Vision Transformers (ViTs) often degrade under distribution shifts because they rely on spurious correlations, such as background cues, rather than semantically meaningful features. Existing regularization methods, typically relying on simple foreground-background masks, which fail to capture the fine-grained semantic concepts that define an object (e.g., ``long beak'' and ``wings'' for a ``bird''). As a result, these methods provide limited robustness to distribution shifts. To address this limitation, we introduce a novel finetuning framework that steers model reasoning toward concept-level semantics. Our approach optimizes the model's internal relevance maps to align with spatially grounded concept masks. These masks are generated automatically, without manual annotation: class-relevant concepts are first proposed using an LLM-based, label-free method, and then segmented using a VLM. The finetuning objective aligns relevance with these concept regions while simultaneously suppressing focus on spurious background areas. Notably, this process requires only a minimal set of images and uses half of the dataset classes.
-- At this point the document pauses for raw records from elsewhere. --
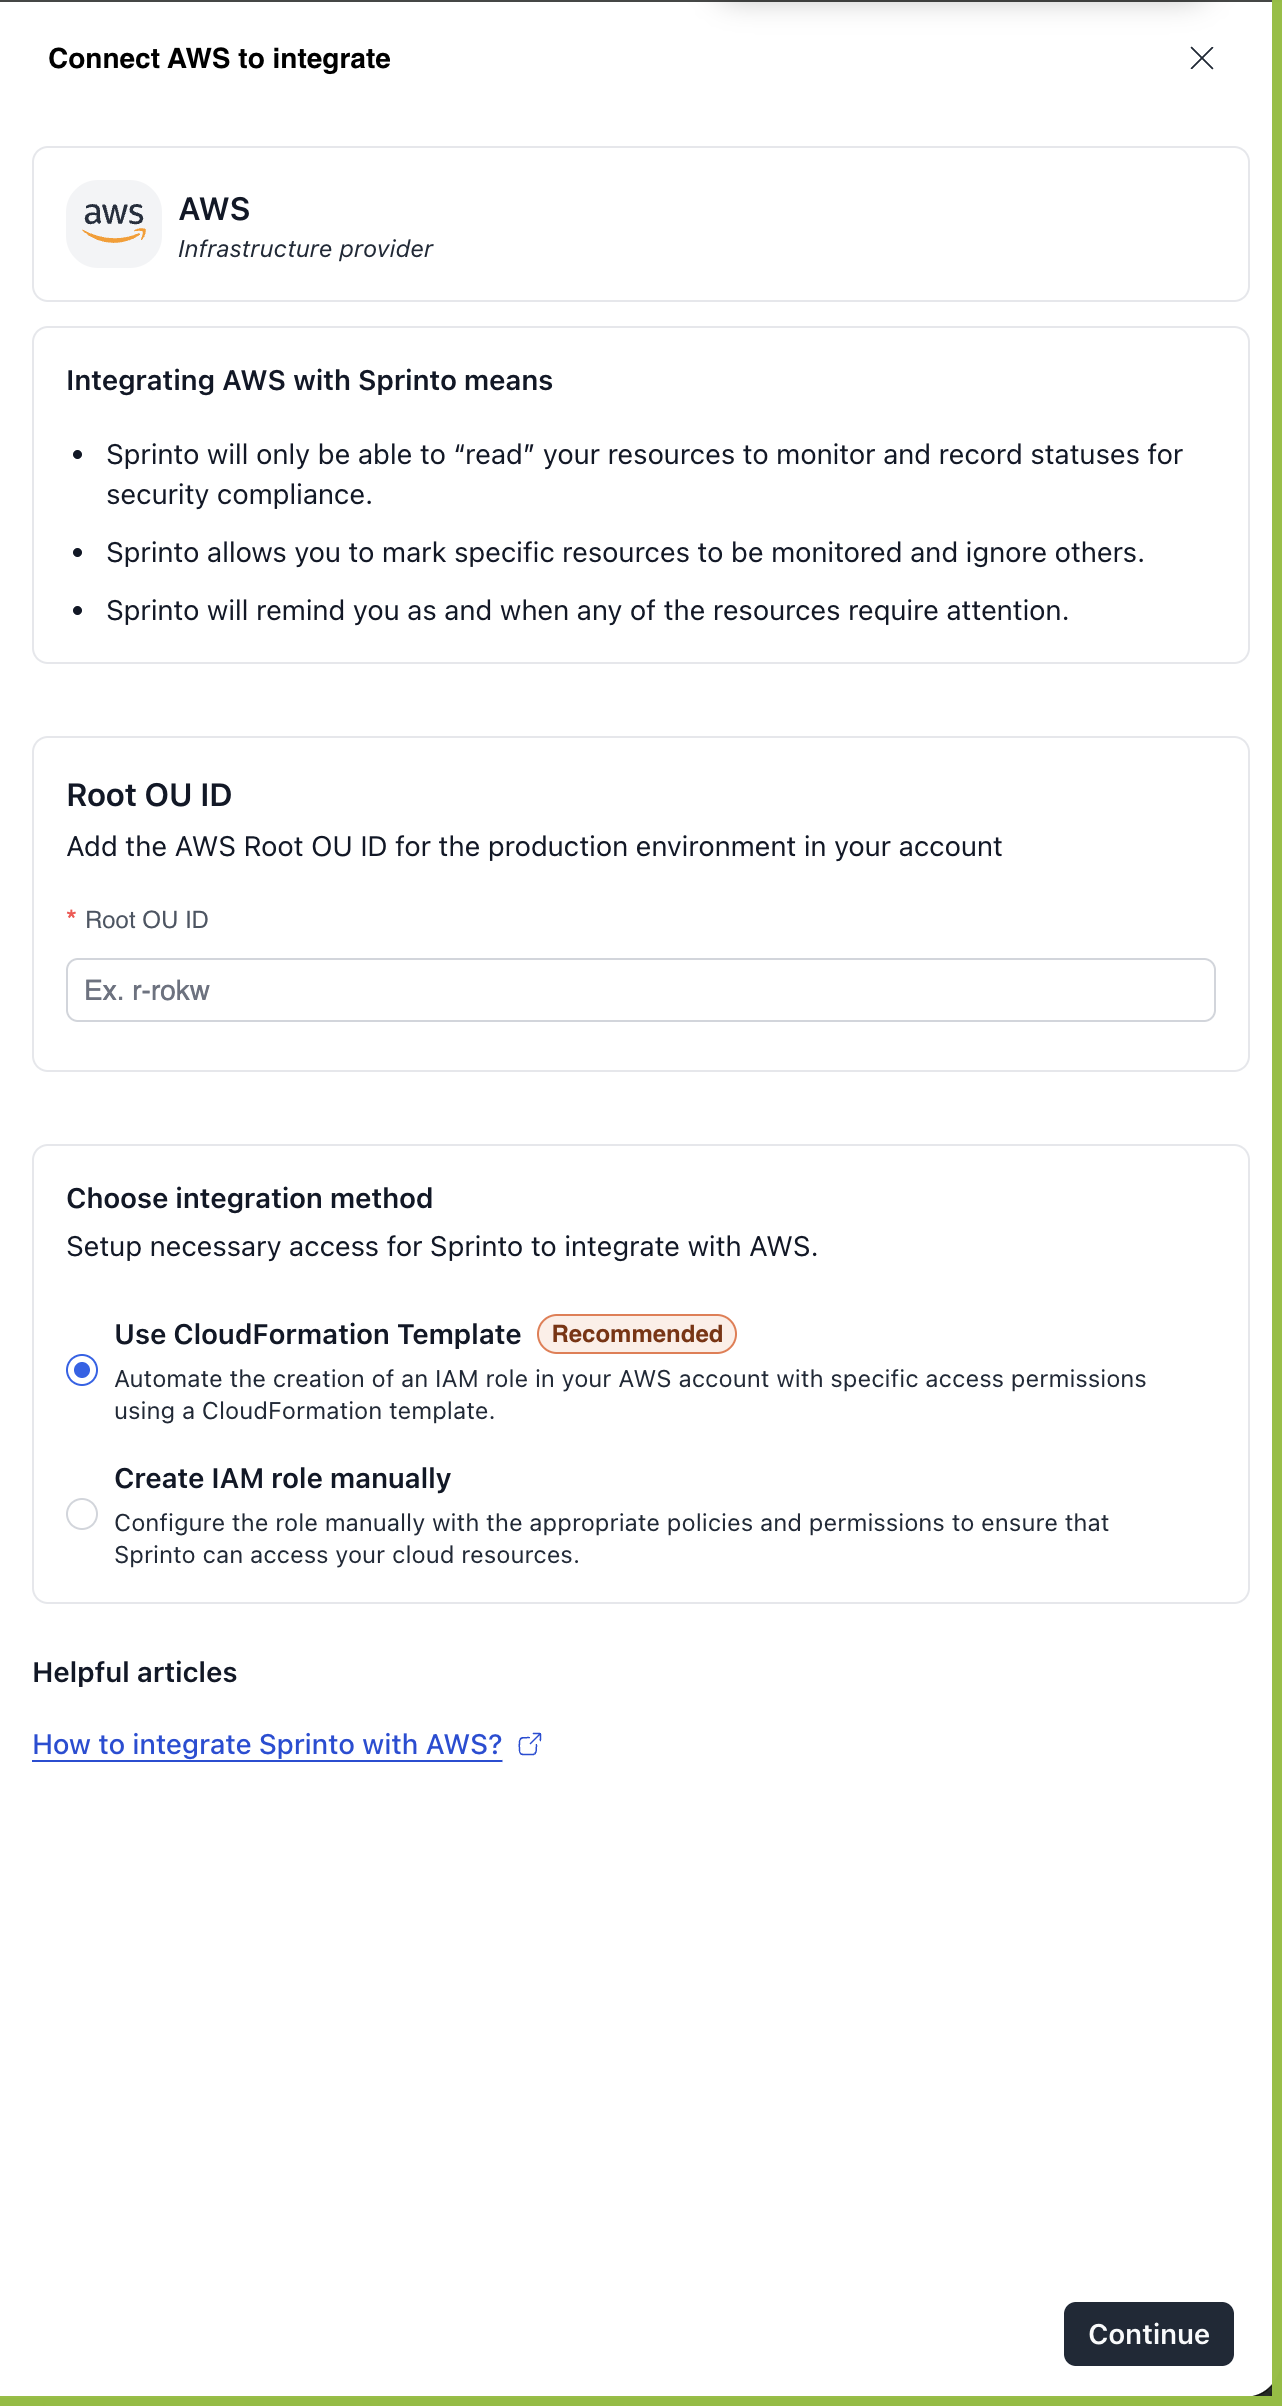The image size is (1282, 2406).
Task: Click the Helpful articles heading
Action: pos(135,1672)
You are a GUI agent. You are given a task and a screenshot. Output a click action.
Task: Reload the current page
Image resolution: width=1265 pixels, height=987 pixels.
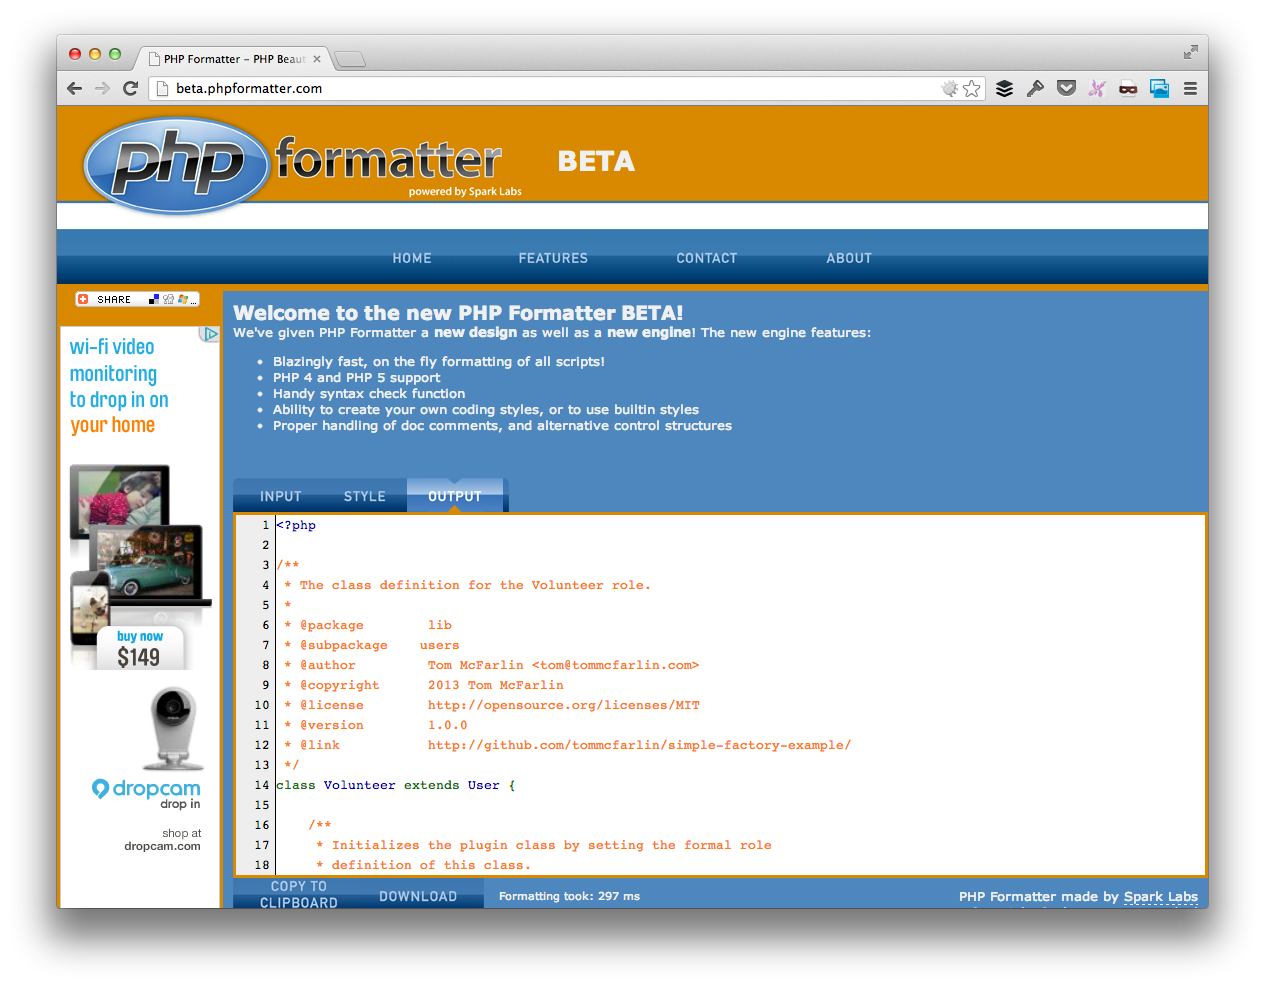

Extensive experiments on five out-of-distribution benchmarks demonstrate that our method improves robustness across multiple ViT-based models. Furthermore, we show that the resulting relevance maps exhibit stronger alignment with semantic object parts, offering a scalable path toward more robust and interpretable vision models. Finally, we confirm that concept-guided masks provide more effective supervision for model robustness than conventional segmentation maps, supporting our central hypothesis.
Paper Structure (34 sections, 7 equations, 2 figures, 9 tables)

This paper contains 34 sections, 7 equations, 2 figures, 9 tables.

Figures (2)

  • Figure 1: Motivation for CFT: Relevance maps produced by ViTs often concentrate on spurious background cues rather than semantically meaningful concepts. The figure illustrates this issue using ViT-B on ImageNet-A and ImageNet-R, showing relevance maps before and after applying CFT. By encouraging the model to focus on class-relevant, discriminative concepts, CFT substantially improves the semantic alignment of relevance maps. Notably, after CFT, the model highlights meaningful object parts, such as the beak and wings of the bird (top row) or the fins and mouth of the fish (bottom row), despite never being fine-tuned on these datasets.
  • Figure 2: Qualitative examples of CFT correcting prediction failures on OOD datasets using the ViT-B model: the baseline model (Original) misclassifies the images, with relevance maps often highlighting misleading context. Our CFT-finetuned model successfully corrects the prediction (e.g., "scorpion" $\rightarrow$ "common newt") by focusing its relevance on the object's core semantic concepts, demonstrating improved reasoning.